In this work we propose a Colored Petri Net (CPN) model to study the performance of the combined I/O switch architecture of Figure 1 under a leaky-bucket-regulated traffic. The CPN model is serving as a prototype of the proposed new combined I/O buffering scheme within a realistic setup. The setup comprises a set of nodes, each involving a set of processes engaged in communication through a central switch.



Fig. 2: Components of a CPN

The system is emulating an ATM LAN. The study focuses first on comparing priority based buffering and non-priority based one. Then, varying the bucket size

# 2. System Modeling

## 2.1 Colored Petri Nets

A Petri net is a network of interconnected locations and activities, with rules that determine when an activity can occur, and specify how its occurrence changes the states of the associated locations. Petri Nets can be used to model and simulate systems of any type. They are particularly useful in facilitating the design and analysis of complex distributed systems that handle discrete flows of objects and information [12].

CPNs represent an extension of Petri Nets. They are graphical models that use the concept of colored tokens to represent data structures and state conditions. The presence of data or state conditions is marked by colored tokens in locations. The locations are represented graphically by ellipses called places. Each place is associated with a token color that specifies the type of data that may reside in the location. Activities are represented by rectangles called transitions, which govern the occurrence of events in the system. Places can be either input or output places for a transition. Places and transitions are linked through directed arcs modeling the flow of data. Each arc has an associated arc expression that controls the transition's occurrence. This expression specifies the number of tokens consumed by the transition, or the number of tokens that produce after its occurrence.

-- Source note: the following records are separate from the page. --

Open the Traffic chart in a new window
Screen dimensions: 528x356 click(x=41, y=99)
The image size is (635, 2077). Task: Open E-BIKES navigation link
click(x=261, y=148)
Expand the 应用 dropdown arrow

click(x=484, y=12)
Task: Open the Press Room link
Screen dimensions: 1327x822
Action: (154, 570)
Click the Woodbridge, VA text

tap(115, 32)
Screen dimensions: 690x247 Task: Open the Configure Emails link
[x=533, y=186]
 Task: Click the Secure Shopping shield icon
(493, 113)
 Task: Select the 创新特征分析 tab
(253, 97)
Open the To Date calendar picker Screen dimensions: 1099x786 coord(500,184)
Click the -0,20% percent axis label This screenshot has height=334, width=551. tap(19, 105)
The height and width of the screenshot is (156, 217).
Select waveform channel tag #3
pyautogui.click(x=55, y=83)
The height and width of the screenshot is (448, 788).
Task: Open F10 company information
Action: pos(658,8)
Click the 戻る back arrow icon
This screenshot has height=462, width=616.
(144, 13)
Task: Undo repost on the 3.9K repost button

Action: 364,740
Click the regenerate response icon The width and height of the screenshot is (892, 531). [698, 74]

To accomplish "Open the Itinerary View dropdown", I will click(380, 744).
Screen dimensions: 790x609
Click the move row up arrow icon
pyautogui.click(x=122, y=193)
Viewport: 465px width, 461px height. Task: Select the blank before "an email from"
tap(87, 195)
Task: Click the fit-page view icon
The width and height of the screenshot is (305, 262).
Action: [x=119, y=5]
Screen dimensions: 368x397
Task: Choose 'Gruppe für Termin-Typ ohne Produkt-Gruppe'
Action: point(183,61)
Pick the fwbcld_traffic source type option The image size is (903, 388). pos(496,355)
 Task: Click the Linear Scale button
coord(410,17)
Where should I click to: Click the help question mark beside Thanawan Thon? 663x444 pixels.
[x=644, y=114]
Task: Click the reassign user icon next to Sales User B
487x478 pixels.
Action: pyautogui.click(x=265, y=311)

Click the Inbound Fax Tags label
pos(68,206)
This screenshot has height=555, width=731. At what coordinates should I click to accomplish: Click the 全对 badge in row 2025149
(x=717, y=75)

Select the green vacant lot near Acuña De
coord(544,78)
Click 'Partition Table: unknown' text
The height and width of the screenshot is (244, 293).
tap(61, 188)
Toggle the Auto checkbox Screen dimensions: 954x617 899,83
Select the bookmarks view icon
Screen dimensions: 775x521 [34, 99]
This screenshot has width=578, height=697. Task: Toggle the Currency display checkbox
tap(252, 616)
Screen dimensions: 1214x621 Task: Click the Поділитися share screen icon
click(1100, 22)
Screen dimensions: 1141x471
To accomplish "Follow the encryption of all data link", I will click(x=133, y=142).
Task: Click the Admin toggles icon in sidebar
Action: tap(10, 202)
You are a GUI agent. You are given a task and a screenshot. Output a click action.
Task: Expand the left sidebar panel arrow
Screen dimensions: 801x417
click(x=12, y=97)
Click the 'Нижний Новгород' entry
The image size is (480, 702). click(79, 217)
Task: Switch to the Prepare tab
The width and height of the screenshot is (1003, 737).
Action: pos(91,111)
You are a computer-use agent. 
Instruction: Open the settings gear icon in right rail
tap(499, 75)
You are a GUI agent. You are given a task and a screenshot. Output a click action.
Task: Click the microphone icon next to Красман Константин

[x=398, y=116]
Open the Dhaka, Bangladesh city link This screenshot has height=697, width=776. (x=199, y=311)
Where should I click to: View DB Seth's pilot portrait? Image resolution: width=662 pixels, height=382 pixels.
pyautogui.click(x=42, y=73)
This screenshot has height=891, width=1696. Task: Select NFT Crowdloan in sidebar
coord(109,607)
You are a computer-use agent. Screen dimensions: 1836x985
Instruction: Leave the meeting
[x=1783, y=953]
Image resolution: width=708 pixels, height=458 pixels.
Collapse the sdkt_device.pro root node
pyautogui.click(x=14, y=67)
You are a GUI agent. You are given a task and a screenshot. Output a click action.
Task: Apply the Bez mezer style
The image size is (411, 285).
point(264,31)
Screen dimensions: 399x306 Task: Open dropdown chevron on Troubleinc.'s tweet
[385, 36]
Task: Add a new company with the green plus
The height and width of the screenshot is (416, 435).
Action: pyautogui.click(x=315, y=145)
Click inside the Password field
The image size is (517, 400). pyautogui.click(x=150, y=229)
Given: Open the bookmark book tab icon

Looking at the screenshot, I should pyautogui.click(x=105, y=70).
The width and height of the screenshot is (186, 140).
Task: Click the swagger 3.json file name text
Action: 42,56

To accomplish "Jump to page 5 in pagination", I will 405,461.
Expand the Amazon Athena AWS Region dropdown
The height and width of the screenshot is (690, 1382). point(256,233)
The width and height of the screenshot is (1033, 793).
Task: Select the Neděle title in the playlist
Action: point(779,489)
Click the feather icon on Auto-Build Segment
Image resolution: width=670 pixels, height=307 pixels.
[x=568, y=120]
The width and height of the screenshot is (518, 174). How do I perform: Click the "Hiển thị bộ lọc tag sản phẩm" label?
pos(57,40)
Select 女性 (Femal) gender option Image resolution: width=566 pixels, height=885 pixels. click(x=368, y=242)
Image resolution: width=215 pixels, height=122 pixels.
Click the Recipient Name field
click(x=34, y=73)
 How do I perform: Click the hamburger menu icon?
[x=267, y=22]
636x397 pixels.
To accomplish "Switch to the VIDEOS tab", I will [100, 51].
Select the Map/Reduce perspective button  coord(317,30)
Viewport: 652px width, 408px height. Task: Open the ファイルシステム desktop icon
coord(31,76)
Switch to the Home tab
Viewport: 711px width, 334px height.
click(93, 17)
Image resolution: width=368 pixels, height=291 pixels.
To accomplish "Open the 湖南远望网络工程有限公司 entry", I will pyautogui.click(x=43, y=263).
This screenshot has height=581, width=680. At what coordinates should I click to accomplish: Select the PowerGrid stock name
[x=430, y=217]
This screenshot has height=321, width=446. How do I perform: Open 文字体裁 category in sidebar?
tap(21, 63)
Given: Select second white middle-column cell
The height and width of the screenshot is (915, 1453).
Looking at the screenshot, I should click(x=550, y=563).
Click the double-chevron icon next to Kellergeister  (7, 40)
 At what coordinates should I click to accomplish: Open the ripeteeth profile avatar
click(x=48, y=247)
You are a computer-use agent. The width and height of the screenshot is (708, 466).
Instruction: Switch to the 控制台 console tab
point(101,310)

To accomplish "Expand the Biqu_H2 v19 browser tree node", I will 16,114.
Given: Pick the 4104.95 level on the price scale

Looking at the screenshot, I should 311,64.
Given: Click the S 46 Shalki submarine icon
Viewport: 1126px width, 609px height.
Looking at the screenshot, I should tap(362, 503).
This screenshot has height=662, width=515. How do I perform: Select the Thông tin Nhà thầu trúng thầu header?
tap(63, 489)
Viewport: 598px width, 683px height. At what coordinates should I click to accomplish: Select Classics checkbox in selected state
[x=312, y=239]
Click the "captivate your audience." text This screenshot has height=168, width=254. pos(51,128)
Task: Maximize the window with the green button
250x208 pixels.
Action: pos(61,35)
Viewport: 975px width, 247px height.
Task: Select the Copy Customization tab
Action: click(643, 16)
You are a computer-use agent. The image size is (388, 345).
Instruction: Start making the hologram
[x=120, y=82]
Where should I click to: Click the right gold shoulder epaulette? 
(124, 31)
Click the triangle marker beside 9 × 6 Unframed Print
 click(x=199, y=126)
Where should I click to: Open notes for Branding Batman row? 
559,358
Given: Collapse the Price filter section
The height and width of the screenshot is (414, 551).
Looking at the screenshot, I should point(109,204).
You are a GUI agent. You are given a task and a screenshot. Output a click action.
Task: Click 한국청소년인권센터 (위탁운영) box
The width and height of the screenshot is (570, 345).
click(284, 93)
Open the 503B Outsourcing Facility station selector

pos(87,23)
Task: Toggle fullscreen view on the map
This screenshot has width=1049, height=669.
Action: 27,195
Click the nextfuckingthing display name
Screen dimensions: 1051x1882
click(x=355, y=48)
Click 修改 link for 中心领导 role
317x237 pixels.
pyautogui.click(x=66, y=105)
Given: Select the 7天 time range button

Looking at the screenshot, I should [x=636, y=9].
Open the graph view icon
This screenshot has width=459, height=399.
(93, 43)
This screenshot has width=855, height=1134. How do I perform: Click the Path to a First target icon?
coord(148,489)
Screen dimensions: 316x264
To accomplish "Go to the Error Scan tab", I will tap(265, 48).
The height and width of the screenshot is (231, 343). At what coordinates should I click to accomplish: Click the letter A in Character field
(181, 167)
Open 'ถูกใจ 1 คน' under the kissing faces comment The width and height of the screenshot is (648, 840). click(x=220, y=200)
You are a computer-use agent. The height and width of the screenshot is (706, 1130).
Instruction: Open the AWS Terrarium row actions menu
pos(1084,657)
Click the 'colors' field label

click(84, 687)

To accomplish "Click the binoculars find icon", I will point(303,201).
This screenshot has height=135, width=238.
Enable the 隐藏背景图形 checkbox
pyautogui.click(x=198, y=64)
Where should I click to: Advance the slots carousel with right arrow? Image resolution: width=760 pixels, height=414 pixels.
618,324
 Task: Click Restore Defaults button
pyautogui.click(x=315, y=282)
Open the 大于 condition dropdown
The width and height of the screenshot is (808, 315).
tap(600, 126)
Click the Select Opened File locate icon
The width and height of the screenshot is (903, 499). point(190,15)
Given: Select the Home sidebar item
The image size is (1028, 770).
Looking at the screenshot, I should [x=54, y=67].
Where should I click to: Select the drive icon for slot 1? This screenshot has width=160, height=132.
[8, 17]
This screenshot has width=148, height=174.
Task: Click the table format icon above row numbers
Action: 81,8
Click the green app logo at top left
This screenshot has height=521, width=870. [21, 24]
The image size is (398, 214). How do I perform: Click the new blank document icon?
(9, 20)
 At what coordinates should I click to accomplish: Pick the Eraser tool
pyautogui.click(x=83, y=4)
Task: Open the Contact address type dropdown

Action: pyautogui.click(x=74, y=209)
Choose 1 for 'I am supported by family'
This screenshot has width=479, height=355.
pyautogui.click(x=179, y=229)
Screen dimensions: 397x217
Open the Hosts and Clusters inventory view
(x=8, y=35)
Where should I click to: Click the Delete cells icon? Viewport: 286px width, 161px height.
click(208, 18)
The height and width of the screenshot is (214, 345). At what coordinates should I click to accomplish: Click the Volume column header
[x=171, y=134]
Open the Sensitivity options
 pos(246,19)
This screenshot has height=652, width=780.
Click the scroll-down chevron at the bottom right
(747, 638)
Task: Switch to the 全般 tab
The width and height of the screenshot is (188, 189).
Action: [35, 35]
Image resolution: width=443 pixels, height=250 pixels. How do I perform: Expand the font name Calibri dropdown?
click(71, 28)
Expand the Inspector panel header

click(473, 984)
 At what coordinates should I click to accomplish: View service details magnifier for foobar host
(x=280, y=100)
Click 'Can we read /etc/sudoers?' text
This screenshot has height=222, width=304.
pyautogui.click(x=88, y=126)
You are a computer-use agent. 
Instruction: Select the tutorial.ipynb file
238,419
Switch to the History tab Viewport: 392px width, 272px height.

When the number of tokens in each input place of a transition satisfies the corresponding arc expression, then the transition is said to be enabled. An enabled transition can fire (i.e., occur) at any time. When it fires, it consumes as many tokens from its input places, as specified by their corresponding arc expressions, and produces as many tokens in its output places as specified by their corresponding arc expressions. Additional conditions for the enabling of the transition can be specified through the guard of the transition. All the Boolean conditions specified in the guard must evaluate to true for the transition to be enabled.

A declaration node is another component of a CPN that is used to record the token color, constants, variables, and function definitions. CPN modeling and simulation is supported by various simulation packages such as the Design/CPN tool [13] used in this study. In this tool, the different parts of a CPN model are constructed in different CPN pages. This helps making use of the CPN hierarchy constructs that enable the designer to break the complexity of the modeled system into different layers with different abstraction levels.

Figure 2 depicts a small CPN diagram used for processing shipping orders. The transition Process Orders has one input place, Order In, and one output place Order Out. The token color Order is associated with the place Order In, and the equivalent token color

ProductShipped is associated with the place Order Out. The token color Order is declared to hold Big and Small as data values. A variable Ordent is declared in the declaration node. The guard of the transition specifies that Ordent should be bound only to tokens having the value Big. In this state the transition is enabled. When it occurs it will consume the one token Big and produces two instances of Big into the output place.

Place fusion is one hierarchy construct that enables a place to be present physically on different CPN pages while representing a single conceptual place. The place Order Out might be declared as a fusion place that will be used to connect to another CPN page that completes the process of shipping with additional operation. Substitution transition (ST) is the second hierarchy construct that enables to hide lower level design details into the lower abstraction level. In the upper level, the ST behaves like a single transition, while in fact it represents a more complex activity hidden in the lower level. The transition Process Order can be designed to represent a ST that hides more elaborate details of product shipping that is hidden in the current level of the model.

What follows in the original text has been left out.